** Data shown **

== Segment start ==

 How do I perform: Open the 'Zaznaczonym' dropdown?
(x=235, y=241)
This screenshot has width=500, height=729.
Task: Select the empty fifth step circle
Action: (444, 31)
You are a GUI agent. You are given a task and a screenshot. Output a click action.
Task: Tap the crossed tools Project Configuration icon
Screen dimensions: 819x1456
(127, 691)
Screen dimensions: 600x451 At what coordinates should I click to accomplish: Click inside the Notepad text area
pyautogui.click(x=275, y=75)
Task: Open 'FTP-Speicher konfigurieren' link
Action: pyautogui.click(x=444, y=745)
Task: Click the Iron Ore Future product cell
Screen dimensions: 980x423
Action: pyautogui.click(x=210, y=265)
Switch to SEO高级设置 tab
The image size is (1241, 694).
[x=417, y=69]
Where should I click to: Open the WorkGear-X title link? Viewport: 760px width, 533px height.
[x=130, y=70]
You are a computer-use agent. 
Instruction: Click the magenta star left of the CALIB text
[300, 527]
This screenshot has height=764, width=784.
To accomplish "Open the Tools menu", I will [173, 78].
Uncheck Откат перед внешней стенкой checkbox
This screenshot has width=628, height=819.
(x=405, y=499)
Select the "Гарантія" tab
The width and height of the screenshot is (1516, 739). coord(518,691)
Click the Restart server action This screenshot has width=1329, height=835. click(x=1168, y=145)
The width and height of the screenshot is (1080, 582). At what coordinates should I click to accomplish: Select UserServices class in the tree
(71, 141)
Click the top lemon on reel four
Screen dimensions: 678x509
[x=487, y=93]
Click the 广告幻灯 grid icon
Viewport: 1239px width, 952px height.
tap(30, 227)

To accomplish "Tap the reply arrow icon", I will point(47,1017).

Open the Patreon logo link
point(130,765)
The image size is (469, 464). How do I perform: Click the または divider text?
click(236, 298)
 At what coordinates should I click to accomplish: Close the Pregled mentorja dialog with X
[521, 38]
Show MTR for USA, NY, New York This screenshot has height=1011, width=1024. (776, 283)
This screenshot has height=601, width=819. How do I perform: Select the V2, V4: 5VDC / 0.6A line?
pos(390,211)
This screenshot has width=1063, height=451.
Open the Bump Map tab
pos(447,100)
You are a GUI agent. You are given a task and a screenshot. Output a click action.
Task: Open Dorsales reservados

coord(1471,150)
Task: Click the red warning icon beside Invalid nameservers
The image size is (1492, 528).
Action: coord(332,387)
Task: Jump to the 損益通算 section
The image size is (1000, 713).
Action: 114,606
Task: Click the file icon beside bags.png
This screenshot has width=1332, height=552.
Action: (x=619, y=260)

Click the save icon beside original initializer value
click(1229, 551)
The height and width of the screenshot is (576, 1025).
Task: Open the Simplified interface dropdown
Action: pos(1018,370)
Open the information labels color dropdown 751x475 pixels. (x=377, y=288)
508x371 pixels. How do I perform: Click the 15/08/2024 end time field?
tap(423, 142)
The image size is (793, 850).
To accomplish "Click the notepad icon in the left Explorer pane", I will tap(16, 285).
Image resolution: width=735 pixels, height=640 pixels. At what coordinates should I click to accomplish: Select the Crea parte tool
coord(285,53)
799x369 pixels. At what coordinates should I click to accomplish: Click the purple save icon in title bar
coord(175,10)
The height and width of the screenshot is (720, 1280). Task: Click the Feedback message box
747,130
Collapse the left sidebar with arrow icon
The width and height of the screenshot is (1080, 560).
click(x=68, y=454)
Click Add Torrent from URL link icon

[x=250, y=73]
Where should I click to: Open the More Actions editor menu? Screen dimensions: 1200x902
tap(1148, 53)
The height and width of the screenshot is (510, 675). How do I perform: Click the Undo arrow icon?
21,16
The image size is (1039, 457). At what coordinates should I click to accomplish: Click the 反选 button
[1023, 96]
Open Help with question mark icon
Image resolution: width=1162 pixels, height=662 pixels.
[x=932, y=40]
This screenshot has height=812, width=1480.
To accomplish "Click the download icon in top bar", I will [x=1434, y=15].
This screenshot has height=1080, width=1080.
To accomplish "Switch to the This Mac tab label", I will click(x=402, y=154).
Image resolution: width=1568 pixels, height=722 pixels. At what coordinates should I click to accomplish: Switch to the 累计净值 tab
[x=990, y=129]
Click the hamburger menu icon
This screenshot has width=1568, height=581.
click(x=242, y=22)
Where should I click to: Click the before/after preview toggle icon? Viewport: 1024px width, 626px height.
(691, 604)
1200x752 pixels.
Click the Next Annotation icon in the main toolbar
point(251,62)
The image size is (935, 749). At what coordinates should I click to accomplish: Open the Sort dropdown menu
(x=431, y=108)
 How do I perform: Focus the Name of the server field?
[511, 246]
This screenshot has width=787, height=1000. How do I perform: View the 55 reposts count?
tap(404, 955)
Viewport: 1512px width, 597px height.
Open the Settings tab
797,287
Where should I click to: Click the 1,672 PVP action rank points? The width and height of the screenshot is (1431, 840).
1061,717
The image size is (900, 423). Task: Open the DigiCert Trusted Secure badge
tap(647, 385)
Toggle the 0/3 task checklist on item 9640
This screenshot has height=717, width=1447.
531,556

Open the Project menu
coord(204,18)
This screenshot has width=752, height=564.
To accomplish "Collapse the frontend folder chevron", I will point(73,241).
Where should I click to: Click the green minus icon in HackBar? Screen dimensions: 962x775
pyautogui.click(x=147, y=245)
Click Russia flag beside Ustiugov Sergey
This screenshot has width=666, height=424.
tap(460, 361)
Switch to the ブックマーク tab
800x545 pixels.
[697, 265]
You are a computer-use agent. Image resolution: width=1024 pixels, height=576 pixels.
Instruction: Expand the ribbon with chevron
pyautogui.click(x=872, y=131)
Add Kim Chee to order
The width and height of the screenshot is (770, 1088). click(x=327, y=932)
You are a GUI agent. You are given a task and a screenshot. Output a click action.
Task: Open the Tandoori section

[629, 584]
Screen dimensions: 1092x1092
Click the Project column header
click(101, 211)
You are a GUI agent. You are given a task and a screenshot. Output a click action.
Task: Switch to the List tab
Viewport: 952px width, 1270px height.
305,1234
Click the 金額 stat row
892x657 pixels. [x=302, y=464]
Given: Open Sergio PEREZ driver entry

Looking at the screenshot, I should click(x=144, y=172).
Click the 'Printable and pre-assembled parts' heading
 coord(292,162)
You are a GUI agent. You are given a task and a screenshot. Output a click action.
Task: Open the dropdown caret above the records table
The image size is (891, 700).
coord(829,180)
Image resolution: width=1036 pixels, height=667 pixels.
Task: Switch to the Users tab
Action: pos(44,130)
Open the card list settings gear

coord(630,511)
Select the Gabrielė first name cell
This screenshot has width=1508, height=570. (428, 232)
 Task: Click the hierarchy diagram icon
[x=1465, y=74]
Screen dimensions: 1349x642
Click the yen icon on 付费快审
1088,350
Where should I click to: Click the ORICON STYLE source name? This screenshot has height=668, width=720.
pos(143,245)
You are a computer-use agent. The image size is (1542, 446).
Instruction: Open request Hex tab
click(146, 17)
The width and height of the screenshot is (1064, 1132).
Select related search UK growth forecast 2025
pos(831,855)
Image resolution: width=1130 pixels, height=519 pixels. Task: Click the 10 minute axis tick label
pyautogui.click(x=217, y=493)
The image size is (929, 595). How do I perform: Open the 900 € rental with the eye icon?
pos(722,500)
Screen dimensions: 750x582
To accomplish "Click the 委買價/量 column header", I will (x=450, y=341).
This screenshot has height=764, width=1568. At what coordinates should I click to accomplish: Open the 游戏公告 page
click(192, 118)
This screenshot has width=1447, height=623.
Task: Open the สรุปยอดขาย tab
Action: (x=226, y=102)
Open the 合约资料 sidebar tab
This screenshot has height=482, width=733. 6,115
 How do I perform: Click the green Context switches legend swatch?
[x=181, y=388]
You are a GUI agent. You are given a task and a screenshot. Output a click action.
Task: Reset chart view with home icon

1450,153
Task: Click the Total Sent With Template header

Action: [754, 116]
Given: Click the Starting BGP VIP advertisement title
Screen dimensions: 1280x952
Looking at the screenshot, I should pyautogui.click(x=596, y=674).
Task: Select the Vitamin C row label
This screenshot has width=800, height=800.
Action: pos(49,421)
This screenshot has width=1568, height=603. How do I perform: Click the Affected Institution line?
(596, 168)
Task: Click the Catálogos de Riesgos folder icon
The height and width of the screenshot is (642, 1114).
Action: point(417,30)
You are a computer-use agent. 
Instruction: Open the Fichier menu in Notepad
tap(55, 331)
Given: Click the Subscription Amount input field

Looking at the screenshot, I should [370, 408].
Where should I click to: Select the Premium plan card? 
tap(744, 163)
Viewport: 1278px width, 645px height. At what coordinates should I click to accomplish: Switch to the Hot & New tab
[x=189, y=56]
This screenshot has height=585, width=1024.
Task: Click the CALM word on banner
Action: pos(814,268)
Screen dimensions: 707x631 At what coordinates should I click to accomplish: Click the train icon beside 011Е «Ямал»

== Segment end ==

** Task description **
Starting from the first line of the records above, retype each line exactly up to and including the one that contains "Task: Tap the", and nothing more.

** Result of the task **
 How do I perform: Open the 'Zaznaczonym' dropdown?
(x=235, y=241)
This screenshot has width=500, height=729.
Task: Select the empty fifth step circle
Action: (444, 31)
You are a GUI agent. You are given a task and a screenshot. Output a click action.
Task: Tap the crossed tools Project Configuration icon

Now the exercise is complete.